PROBLEM DESCRIPTION: Under this line are the records; write out word for word the part that begins at the line containing "This screenshot has width=1024, height=509." and ends at the line containing "Given: Expand the 1次 100.00% stats box", and no more.

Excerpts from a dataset
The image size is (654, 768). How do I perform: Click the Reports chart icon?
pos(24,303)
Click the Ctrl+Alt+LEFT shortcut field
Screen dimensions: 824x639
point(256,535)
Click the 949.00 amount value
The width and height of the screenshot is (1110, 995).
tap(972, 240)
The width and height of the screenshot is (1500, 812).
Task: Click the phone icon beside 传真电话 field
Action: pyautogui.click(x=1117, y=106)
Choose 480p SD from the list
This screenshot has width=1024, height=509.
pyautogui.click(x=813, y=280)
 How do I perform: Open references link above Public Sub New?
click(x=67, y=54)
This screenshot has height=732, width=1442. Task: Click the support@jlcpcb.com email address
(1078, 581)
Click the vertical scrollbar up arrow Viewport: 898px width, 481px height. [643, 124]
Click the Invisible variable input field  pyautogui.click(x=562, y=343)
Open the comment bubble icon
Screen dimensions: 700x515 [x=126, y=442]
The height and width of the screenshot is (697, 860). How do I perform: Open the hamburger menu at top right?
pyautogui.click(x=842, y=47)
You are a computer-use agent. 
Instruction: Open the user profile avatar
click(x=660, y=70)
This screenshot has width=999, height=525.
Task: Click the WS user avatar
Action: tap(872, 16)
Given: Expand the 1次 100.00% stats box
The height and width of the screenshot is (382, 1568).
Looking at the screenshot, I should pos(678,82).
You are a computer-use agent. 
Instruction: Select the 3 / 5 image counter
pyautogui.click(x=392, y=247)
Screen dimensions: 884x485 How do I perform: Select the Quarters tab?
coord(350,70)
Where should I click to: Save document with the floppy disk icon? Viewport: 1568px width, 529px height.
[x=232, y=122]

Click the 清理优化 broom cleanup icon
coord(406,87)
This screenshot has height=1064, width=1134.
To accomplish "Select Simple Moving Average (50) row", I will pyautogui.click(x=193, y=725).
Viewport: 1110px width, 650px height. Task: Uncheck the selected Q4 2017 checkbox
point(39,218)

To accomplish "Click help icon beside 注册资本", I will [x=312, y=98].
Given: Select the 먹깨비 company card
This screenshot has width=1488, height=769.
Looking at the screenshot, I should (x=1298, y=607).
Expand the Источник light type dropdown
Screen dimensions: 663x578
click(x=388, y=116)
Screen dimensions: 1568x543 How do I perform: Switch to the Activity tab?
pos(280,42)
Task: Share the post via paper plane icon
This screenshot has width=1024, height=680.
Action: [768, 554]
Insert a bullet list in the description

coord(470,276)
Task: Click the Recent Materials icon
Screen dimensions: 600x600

REPLY TO THE TASK:
This screenshot has width=1024, height=509.
pyautogui.click(x=813, y=280)
 How do I perform: Open references link above Public Sub New?
click(x=67, y=54)
This screenshot has height=732, width=1442. Task: Click the support@jlcpcb.com email address
(1078, 581)
Click the vertical scrollbar up arrow Viewport: 898px width, 481px height. [643, 124]
Click the Invisible variable input field  pyautogui.click(x=562, y=343)
Open the comment bubble icon
Screen dimensions: 700x515 [x=126, y=442]
The height and width of the screenshot is (697, 860). How do I perform: Open the hamburger menu at top right?
pyautogui.click(x=842, y=47)
You are a computer-use agent. 
Instruction: Open the user profile avatar
click(x=660, y=70)
This screenshot has width=999, height=525.
Task: Click the WS user avatar
Action: tap(872, 16)
Given: Expand the 1次 100.00% stats box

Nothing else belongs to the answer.